DATA TO EXAMINE START

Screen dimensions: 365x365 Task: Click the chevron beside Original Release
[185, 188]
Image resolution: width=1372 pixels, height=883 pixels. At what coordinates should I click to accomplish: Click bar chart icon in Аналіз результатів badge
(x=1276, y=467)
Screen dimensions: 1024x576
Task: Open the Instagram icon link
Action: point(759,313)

DATA TO EXAMINE END

● WHAT THE TASK ASKS
Only the line containing "Image resolution: width=1372" and the lines after it, through the end of the data, should be copied, exactly as they are.

● WRITTEN SOLUTION
Image resolution: width=1372 pixels, height=883 pixels. At what coordinates should I click to accomplish: Click bar chart icon in Аналіз результатів badge
(x=1276, y=467)
Screen dimensions: 1024x576
Task: Open the Instagram icon link
Action: point(759,313)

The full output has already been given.